- [Task brief] Pull out every line in the items below that contains the word "Open". Case counts, so match capital and lowercase letters exactly.
[START Listed records]
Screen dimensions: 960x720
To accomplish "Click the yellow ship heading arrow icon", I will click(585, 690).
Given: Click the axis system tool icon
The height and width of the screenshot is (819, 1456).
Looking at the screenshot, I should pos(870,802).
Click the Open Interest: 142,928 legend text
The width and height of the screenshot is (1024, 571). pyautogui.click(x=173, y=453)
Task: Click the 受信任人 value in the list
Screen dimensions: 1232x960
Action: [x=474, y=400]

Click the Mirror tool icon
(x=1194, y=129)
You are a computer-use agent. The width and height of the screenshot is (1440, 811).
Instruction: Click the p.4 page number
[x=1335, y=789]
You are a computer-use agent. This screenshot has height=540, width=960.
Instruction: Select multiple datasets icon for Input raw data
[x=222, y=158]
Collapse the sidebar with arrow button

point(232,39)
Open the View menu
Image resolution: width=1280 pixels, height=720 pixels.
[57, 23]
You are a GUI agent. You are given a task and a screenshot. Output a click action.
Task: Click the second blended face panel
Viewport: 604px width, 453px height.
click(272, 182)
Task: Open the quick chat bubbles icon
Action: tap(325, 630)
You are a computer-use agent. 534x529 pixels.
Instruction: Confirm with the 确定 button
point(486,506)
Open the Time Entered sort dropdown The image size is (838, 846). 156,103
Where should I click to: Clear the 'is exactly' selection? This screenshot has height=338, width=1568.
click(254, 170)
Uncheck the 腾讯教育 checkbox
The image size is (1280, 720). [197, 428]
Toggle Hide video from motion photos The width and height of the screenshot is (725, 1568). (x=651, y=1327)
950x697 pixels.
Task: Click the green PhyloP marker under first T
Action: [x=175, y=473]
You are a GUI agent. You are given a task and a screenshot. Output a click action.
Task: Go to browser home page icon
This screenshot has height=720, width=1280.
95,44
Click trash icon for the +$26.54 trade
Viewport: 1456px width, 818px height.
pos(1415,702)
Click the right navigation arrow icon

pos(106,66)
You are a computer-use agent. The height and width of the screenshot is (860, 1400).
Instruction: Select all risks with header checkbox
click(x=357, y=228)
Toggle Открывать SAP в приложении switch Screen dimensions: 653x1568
[END Listed records]
- [The response]
Click the Open Interest: 142,928 legend text
Open the View menu
Task: Open the quick chat bubbles icon
Open the Time Entered sort dropdown The image size is (838, 846). 156,103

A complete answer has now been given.